Using Operand Factorization to Compress DSP Programs

Ricardo Pannain      Paulo Centoducatte
Guido Arrujo

Relatório Técnico IC–99-12

Abril de 1999
Using Operand Factorization to Compress DSP Programs

Ricardo Pannain       Paulo Centoducatte       Guido Araújo

Abstract

We propose a method for compressing programs running on embedded DSPs. Program expression trees are decomposed into opcode and operand sequences called patterns. We show that DSP program patterns have exponential frequency distributions. Based on that, we encode patterns using a mix of variable-length and fixed-length code-words. A decompression engine is proposed, which converts patterns into uncompressed instruction sequences. The experimental results reveal an average compression ratio of 67% for typical DSP programs running on the TMS320C25 processor. This ratio includes an estimate of the size of the decompression engine.

1 Introduction

Embedded systems are computer systems designed to specific application domains. Because they are aimed at mass production, minimizing the final cost of such systems is a major design goal. As a consequence, embedded system designs are typically constrained by stringent area, power, and performance budgets. In order to reduce the total system cost, designers are integrating memories, microprocessor cores and ASIC modules into a single chip, a methodology known as System-On-a-Chip (SOC). Microprocessor cores are selected based on the target application. In areas that require intense arithmetic processing, as in telecommunications, Digital Signal Processors (DSPs) have been the processor of choice.

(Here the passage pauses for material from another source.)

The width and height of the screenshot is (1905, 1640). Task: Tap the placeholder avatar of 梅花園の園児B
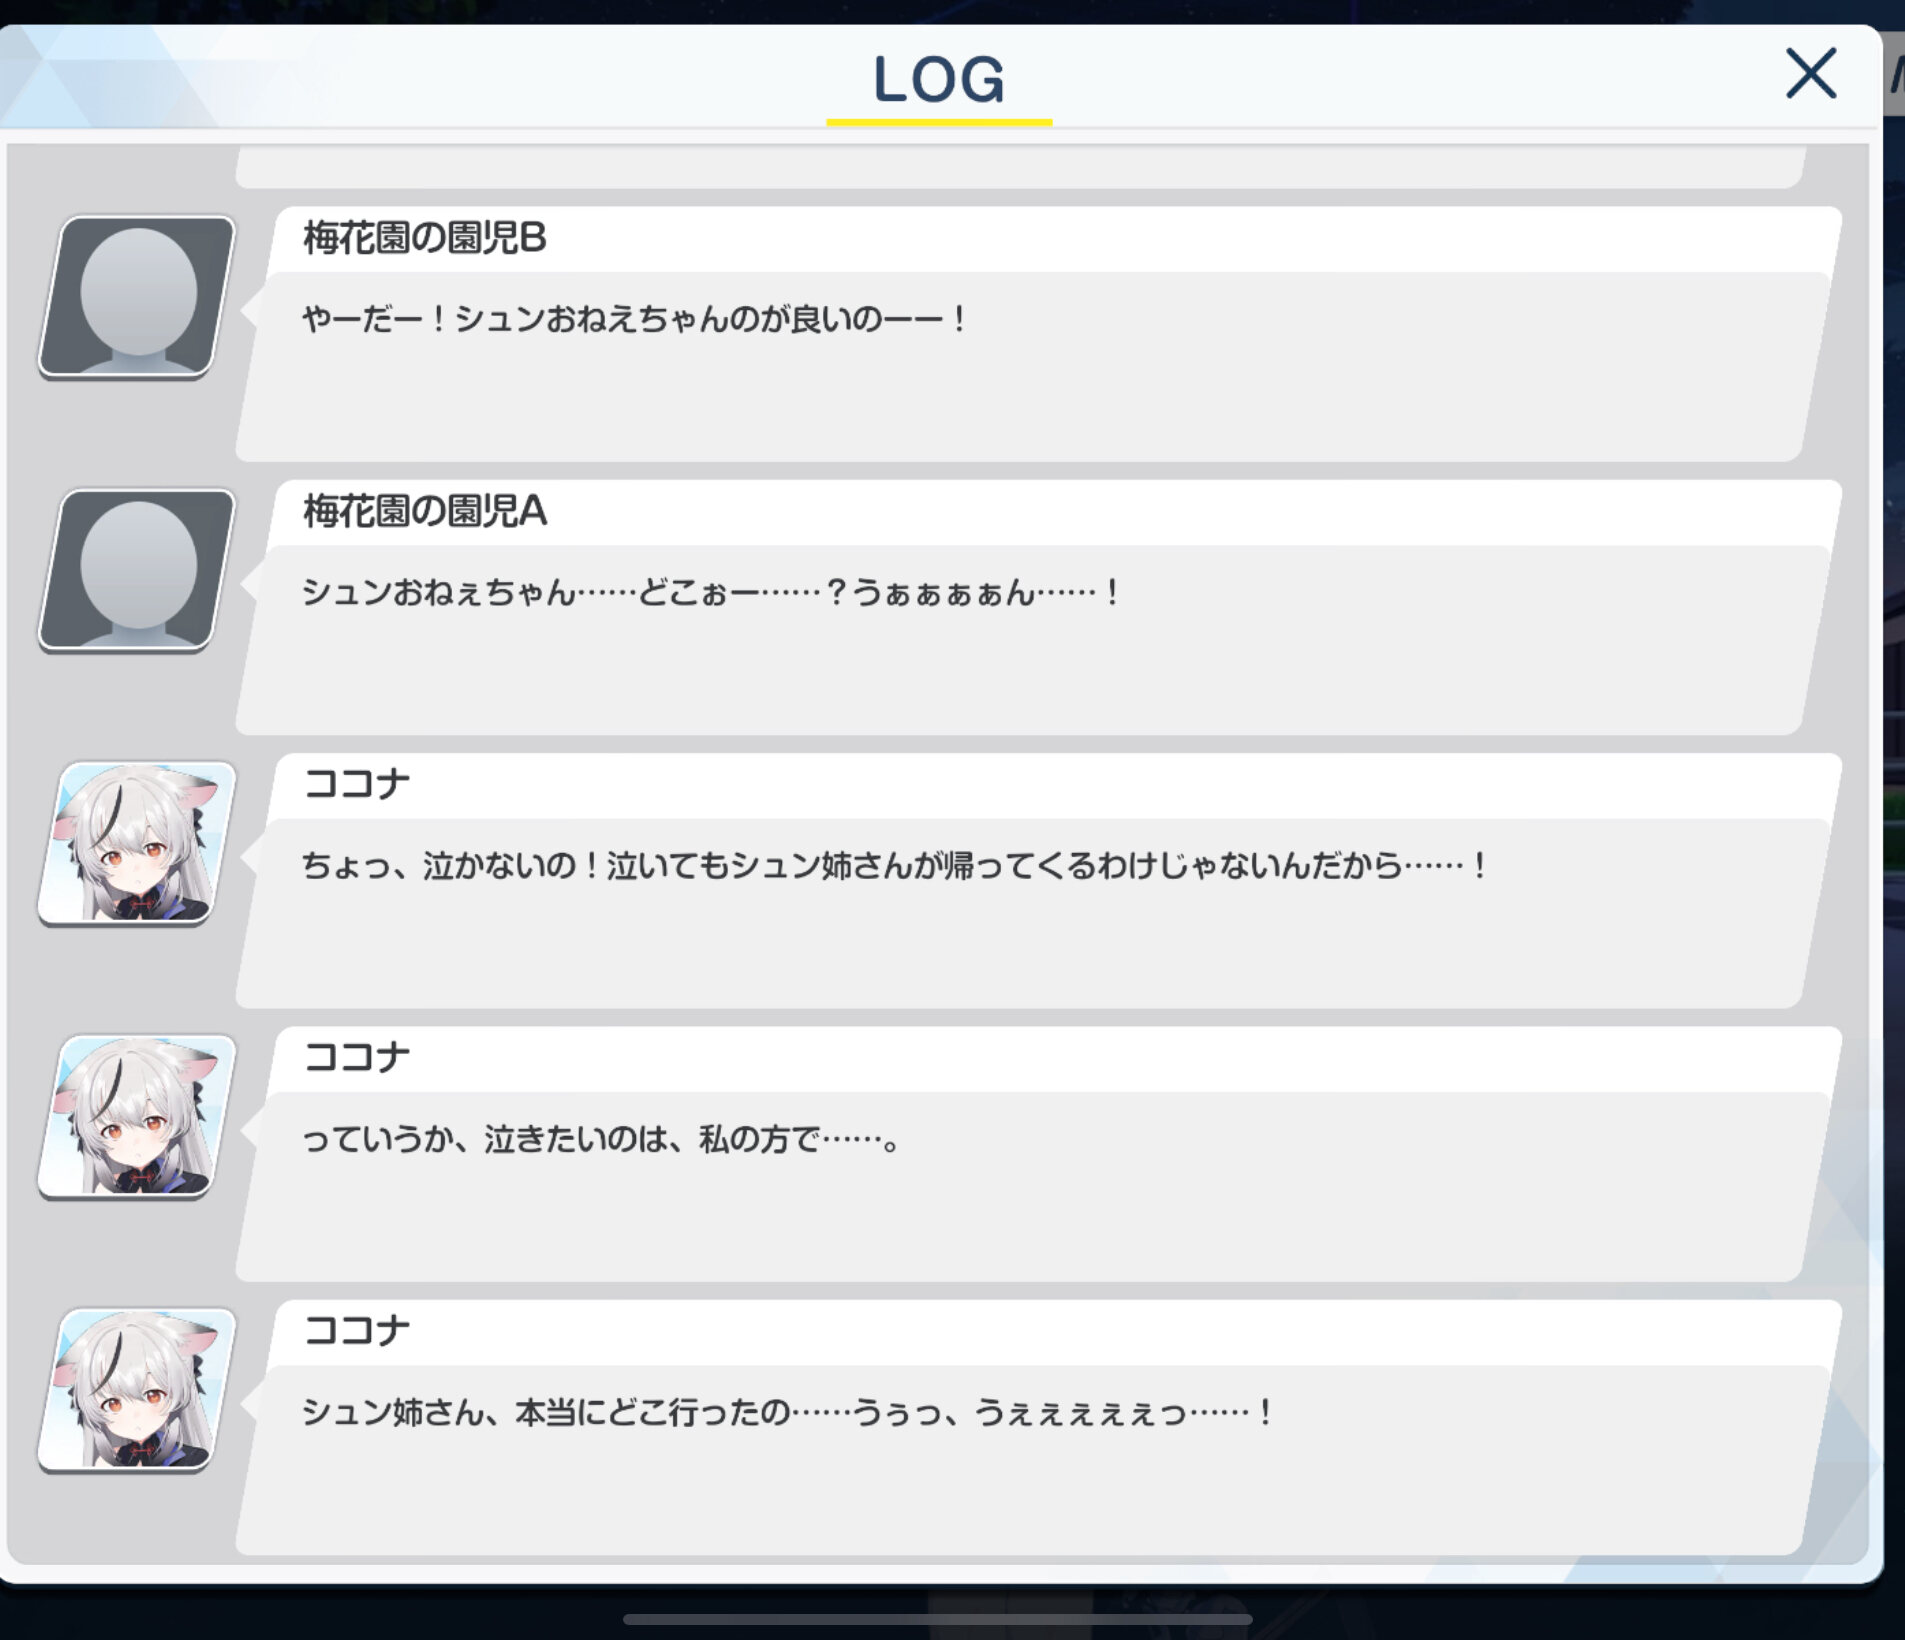tap(137, 297)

A considerable part of the design effort of an embedded system is devoted to programming the embedded program. Due to performance constraints, this task is predominantly done in assembly. Programming and debugging embedded code is a hard and time-consuming task. With the increase in the size of applications, assembly programming has become unpractical and error-prone. Compilers like SPAM [Sud98], RECORD [Leu97], CodeSyn [PLMS94] and CHESS [LPK+95] have achieved some success in generating quality code from high-level language programs. Unfortunately, compilers can reduce the program size only to some extent. On the other hand, embedded programs are growing considerably large, to the point where the size of the program memory has become the largest share of the final die area (cost). A way to reduce program size is to compress its instructions, using a decompression engine to generate the original code during instruction fetch. This paper proposes a compression algorithm and a decompression engine targeted to DSPs. The experimental work reveals a 67% average compression ratio for a set of typical embedded programs running on the TMS320C25 processor [Tex90].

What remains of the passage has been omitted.